Fannie Mae FNMA and Freddie Mac FMCC has responded to the rising median home price levels by increasing the conforming loan limits for mortgages that they acquire for secondary market sale.
What Happened: The Federal Housing Finance Agency (FHFA), the regulator for Fannie Mae and Freddie Mac, announced that their conforming loan limits on one-unit properties in 2022 will be $647,200, an increase of $98,950 from the current $548,250 level.
In pricier housing markets where 115% of the local median home value exceeds the baseline conforming loan limit, the 2022 ceiling loan limit for one-unit properties will be $970,800, a 150% increase from the current $647,200 level.
The FHFA added that there will be different loan limits for Alaska, Hawaii, Guam, and the U.S. Virgin Islands. In those areas, the baseline loan limit will be $970,800 for one-unit properties.
Related Link: Affordable Homeownership Options Are Shrinking, But Is The Housing Market Overvalued?
Why It Happened: The new loan limits reflect the higher cost of homeownership. According to the FHFA’s House Price Index, home prices increased 18.05%, on average, between the third quarters of 2020 and 2021. That percentage equals the baseline conforming loan limit increase.
Earlier in the day, another housing market monitor nearly mirrored the FHFA’s statistics: The S&P CoreLogic Case-Shiller U.S. National Home Price NSA Index, which covers all nine U.S. census divisions, reported a 19.5% annual gain in September. Among the 20 cities tracked by the index, Phoenix saw the greatest price gains with a 33.1% spike.
“All 20 cities saw price increases in September, and all 20 cities stand at their all-time highs,” said Craig J. Lazzara, managing director at S&P Dow Jones Indices. “September's price increase ranked in the top quintile of historical experience for all 20 cities, and in the top decile for 17 of them.”
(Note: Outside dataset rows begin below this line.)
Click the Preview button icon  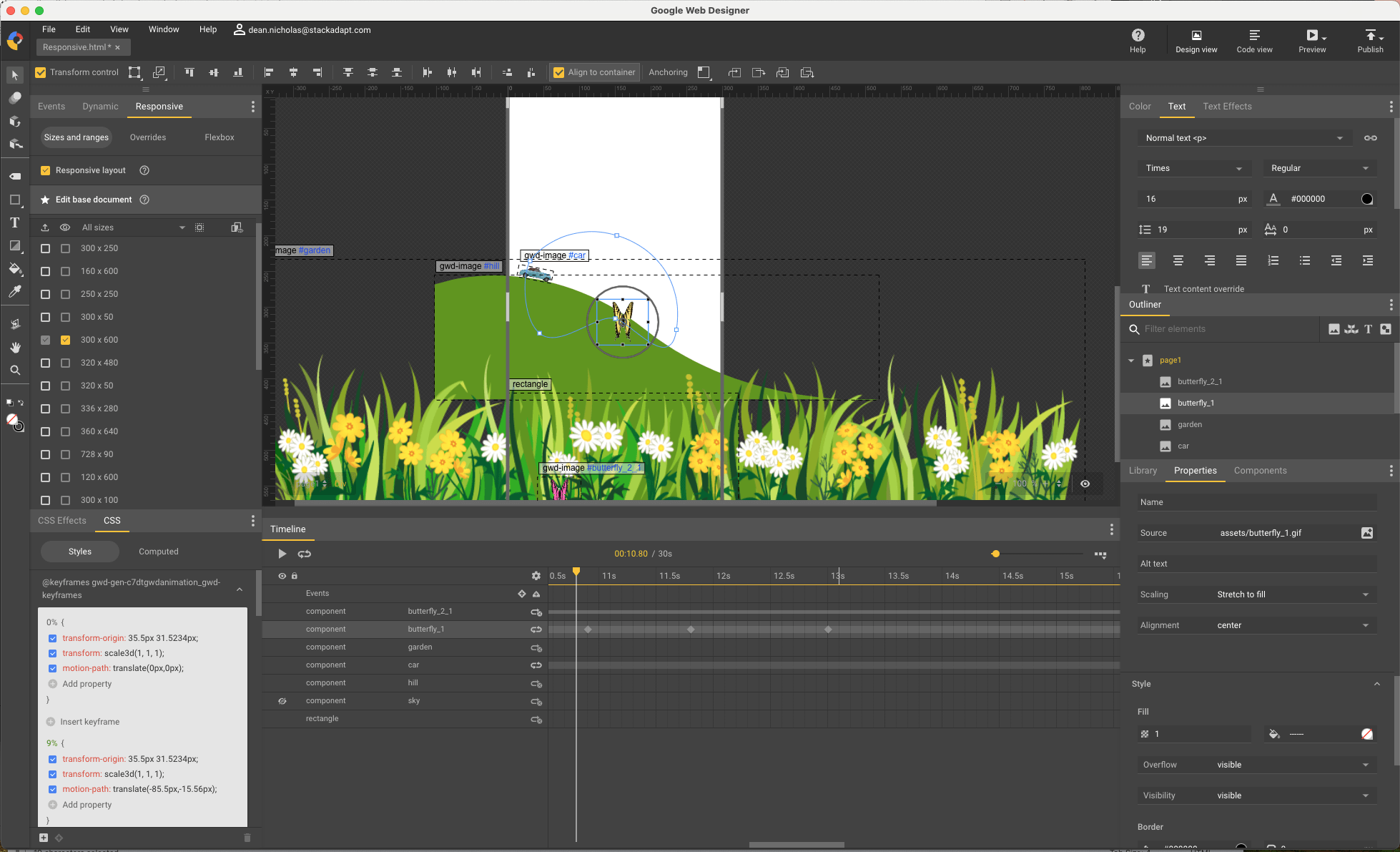click(1311, 35)
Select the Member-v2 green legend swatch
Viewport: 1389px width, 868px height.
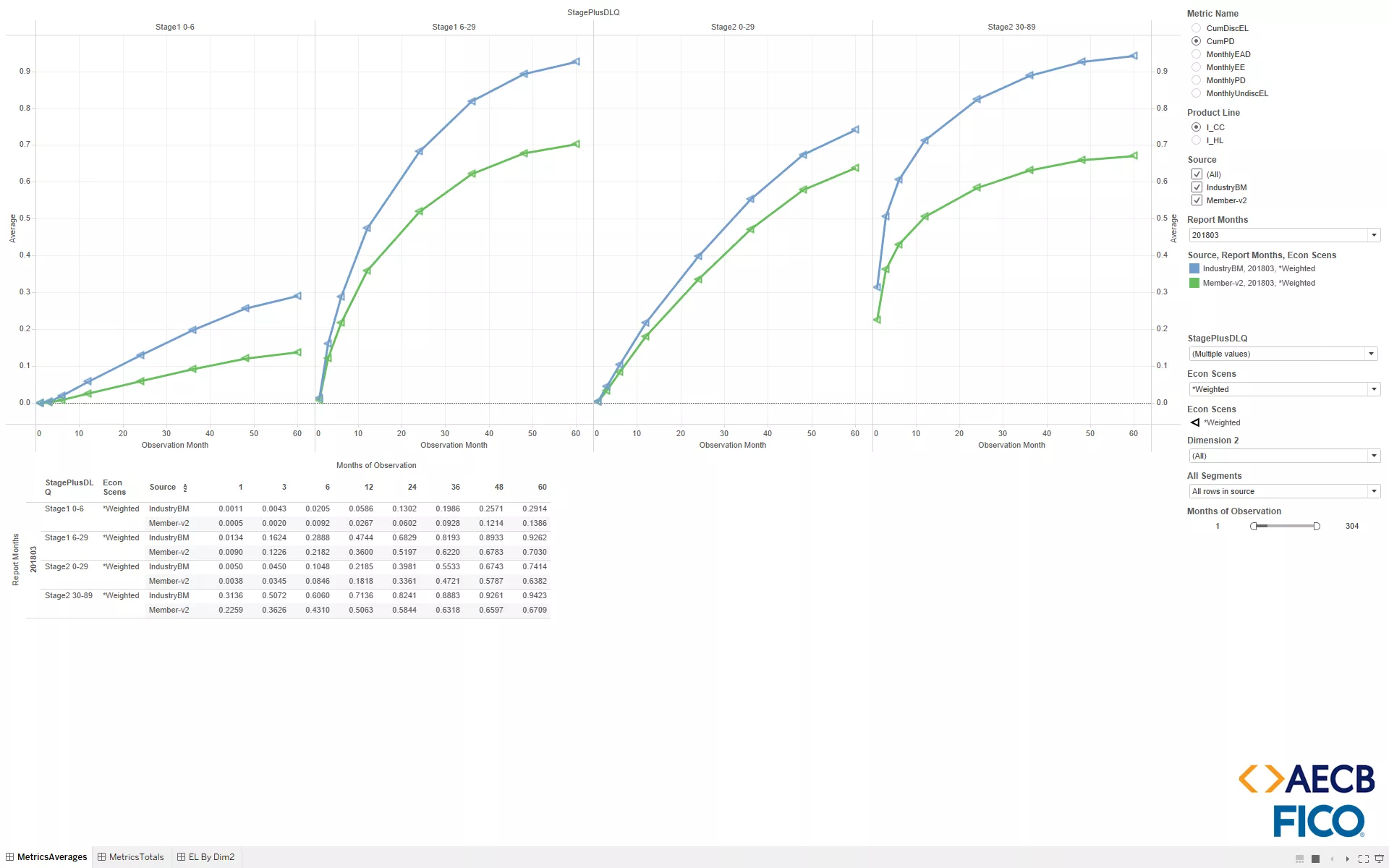1194,283
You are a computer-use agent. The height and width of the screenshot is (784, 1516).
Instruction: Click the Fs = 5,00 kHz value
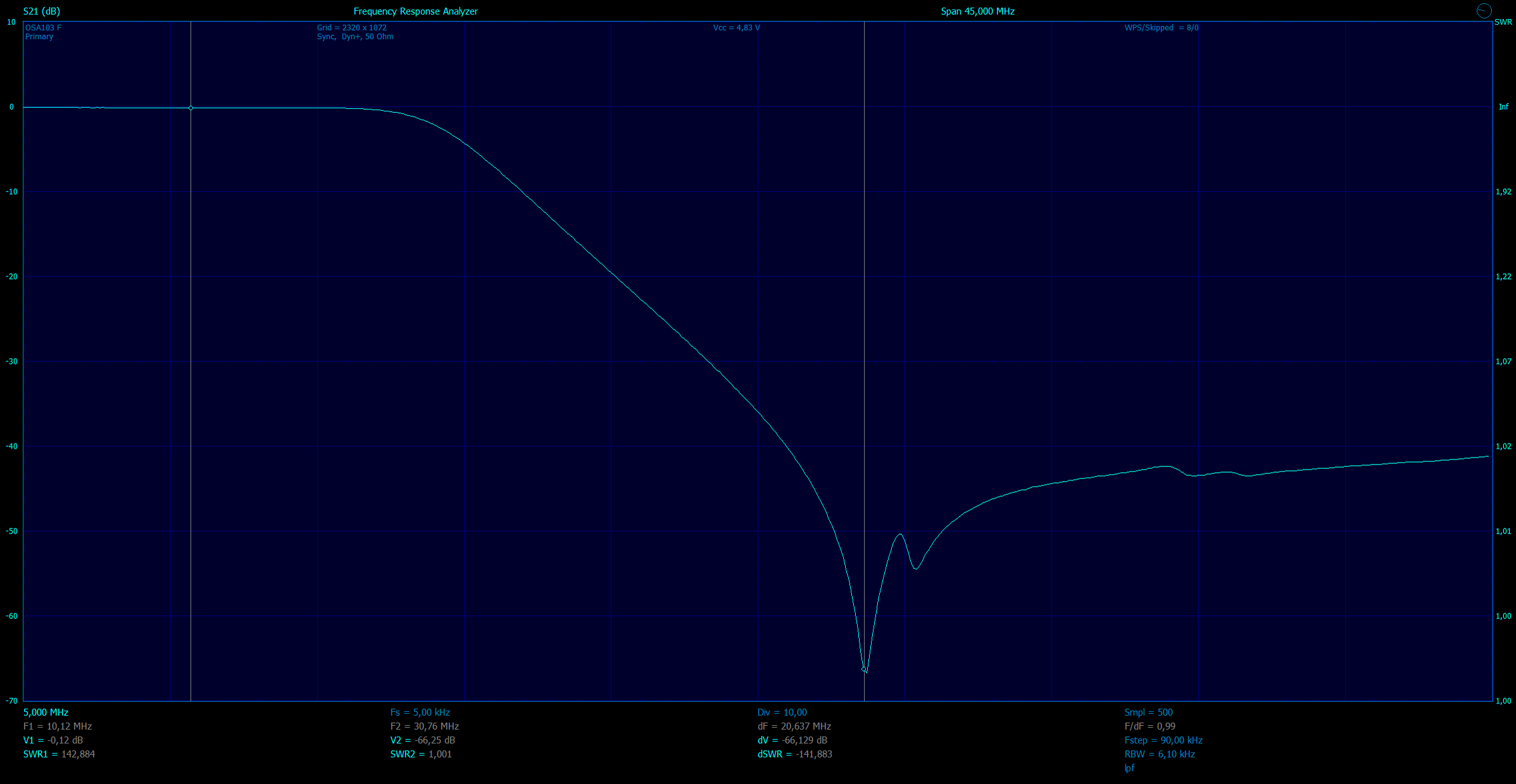click(x=420, y=712)
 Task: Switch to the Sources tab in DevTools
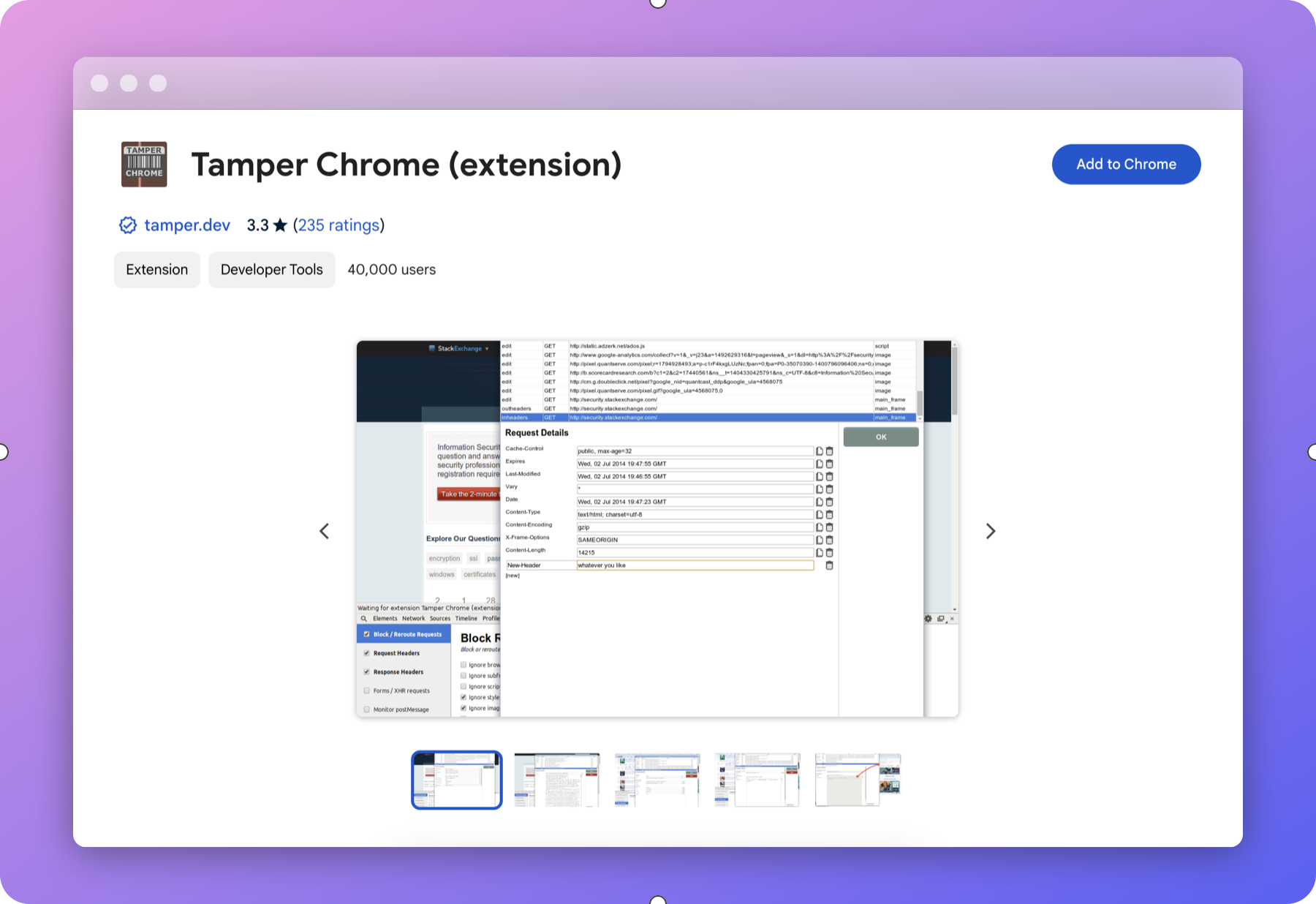point(439,619)
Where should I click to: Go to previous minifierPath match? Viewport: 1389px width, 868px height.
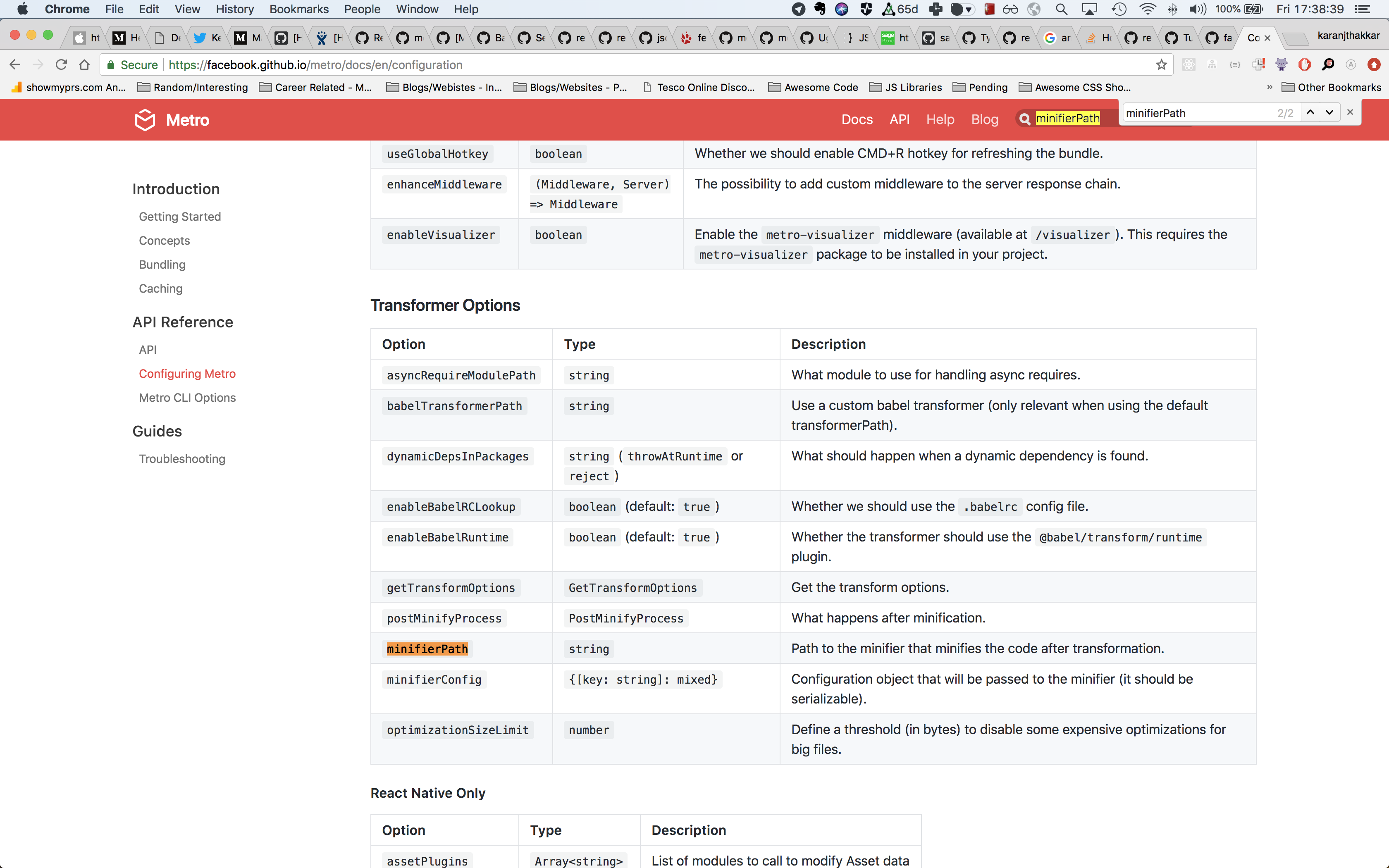(1310, 112)
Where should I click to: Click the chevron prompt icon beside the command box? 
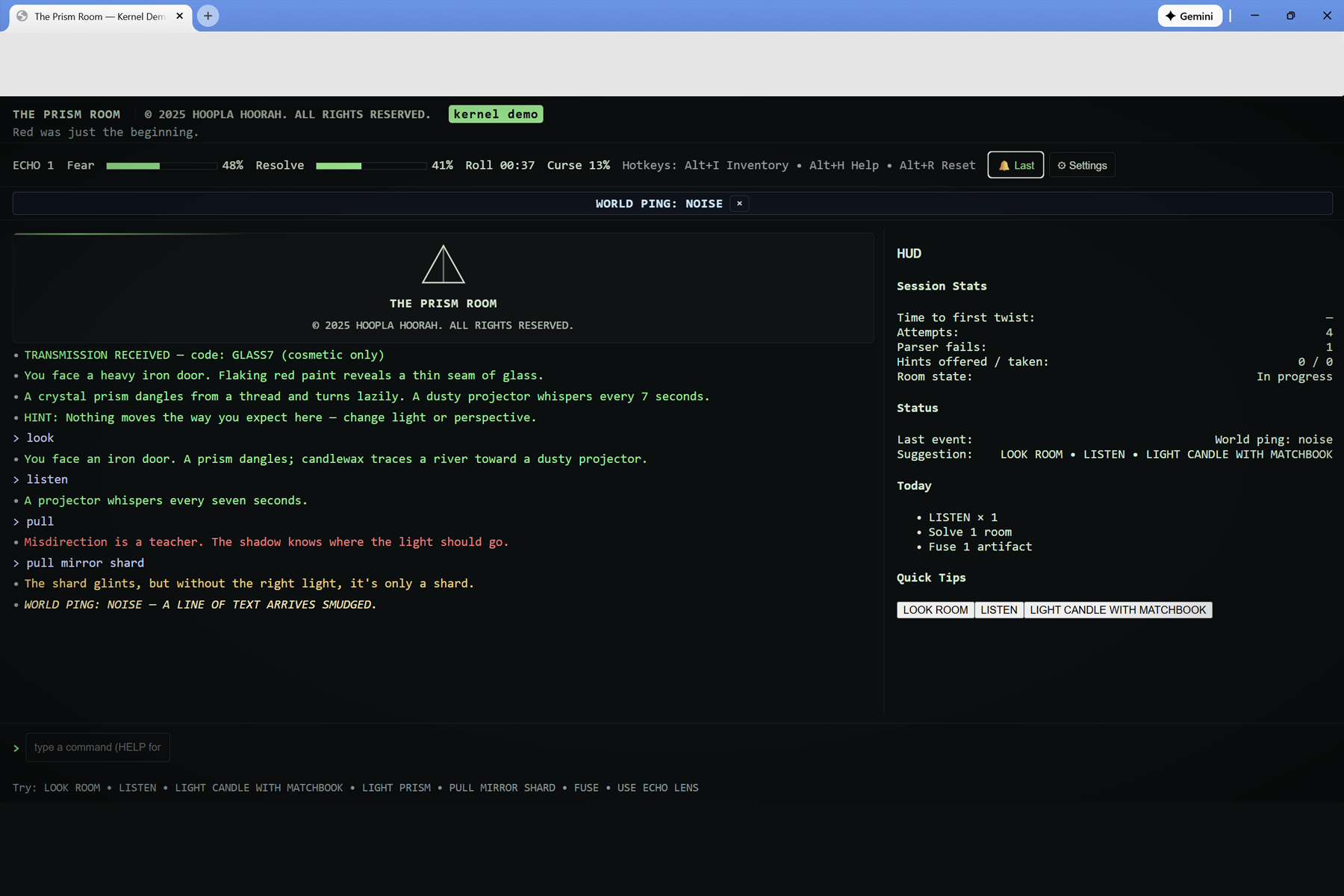(x=16, y=747)
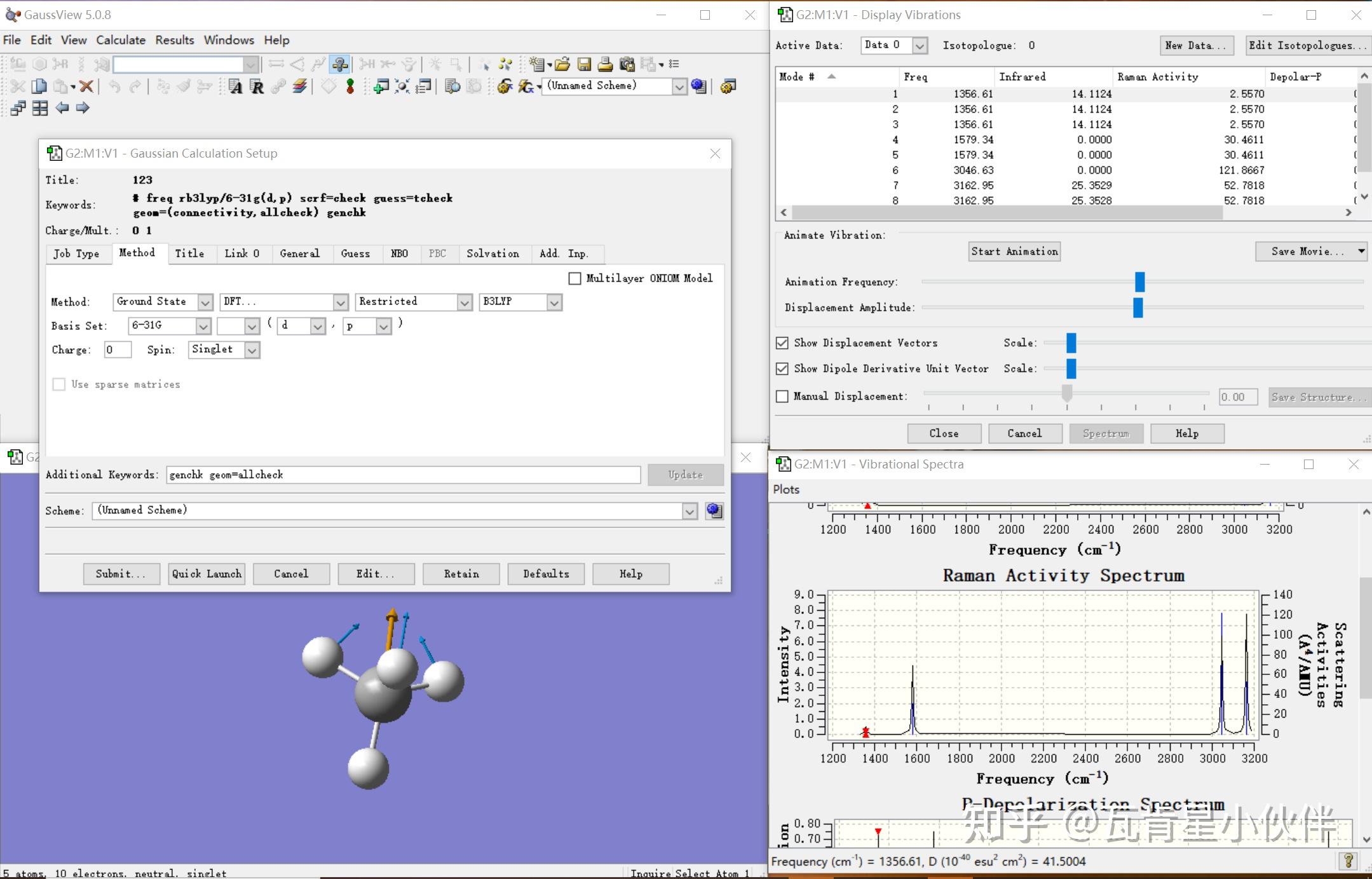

However, Lazarra noted that in 14 of 20 cities, September’s annual price gain was lower than the increases recorded in August.
“We have previously suggested that the strength in the U.S. housing market is being driven by households' reaction to the COVID pandemic, as potential buyers move from urban apartments to suburban homes,” he said. “More data will be required to understand whether this demand surge represents simply an acceleration of purchases that would have occurred over the next several years, or reflects a secular change in locational preferences. September's report is consistent with either explanation.”